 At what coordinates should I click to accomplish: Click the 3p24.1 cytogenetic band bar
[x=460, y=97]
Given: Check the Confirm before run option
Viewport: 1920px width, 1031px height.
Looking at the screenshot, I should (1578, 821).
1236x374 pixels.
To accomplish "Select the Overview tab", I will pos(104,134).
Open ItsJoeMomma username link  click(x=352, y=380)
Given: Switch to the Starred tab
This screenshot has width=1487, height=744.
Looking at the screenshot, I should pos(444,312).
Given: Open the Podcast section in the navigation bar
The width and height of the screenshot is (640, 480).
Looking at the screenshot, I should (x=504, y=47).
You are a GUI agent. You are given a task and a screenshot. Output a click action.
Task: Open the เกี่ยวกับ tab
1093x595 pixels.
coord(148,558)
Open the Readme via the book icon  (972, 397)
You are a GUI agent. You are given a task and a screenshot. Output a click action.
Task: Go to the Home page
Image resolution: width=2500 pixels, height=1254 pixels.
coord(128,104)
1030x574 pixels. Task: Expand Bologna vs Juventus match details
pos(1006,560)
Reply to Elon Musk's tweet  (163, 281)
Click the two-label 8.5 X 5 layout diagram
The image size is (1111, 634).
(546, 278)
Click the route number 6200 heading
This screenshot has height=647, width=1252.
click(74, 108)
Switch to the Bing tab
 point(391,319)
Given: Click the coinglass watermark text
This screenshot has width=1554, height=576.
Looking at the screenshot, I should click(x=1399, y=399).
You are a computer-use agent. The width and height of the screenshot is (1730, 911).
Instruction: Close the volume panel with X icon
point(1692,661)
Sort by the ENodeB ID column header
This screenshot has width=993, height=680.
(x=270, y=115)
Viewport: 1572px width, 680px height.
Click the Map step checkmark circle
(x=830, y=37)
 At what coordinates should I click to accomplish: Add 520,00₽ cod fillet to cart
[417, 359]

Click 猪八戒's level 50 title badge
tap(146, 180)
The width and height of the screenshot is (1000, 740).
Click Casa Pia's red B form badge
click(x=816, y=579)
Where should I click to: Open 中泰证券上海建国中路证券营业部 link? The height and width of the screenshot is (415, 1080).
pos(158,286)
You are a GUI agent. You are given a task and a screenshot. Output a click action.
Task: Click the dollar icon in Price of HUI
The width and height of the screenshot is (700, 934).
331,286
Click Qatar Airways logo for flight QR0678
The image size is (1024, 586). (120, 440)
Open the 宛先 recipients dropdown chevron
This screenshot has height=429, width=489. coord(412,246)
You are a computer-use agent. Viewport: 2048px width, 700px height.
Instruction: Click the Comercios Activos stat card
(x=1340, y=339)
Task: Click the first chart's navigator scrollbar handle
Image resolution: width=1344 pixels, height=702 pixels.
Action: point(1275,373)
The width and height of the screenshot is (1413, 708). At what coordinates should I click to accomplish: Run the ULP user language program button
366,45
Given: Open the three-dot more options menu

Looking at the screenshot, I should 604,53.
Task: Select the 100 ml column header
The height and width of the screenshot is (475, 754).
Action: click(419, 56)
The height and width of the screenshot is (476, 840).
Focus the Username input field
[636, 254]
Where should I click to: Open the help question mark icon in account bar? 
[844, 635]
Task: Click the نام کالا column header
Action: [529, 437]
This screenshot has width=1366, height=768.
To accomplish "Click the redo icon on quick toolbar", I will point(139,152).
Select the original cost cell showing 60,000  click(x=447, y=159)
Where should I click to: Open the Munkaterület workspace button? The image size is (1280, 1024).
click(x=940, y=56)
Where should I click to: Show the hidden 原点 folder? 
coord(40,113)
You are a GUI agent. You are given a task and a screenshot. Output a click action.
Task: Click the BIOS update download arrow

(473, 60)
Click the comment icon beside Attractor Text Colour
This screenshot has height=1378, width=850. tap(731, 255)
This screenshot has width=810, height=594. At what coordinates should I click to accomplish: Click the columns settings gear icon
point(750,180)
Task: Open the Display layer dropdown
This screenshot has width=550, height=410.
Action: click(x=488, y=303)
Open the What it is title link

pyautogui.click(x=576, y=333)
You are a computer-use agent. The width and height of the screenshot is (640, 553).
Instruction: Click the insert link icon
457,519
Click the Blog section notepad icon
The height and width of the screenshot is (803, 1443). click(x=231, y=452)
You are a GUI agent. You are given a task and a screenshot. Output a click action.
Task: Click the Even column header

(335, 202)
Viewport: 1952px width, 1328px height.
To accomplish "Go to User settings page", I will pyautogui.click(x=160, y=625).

> [Your instructions]:
Copy out precisely the lines from the line with "Reply to Elon" to the line with "Given: Click the coinglass watermark text" in the material above, including those two lines and omitting all the rest.

> [Result of this task]:
Reply to Elon Musk's tweet  (163, 281)
Click the two-label 8.5 X 5 layout diagram
The image size is (1111, 634).
(546, 278)
Click the route number 6200 heading
This screenshot has height=647, width=1252.
click(74, 108)
Switch to the Bing tab
 point(391,319)
Given: Click the coinglass watermark text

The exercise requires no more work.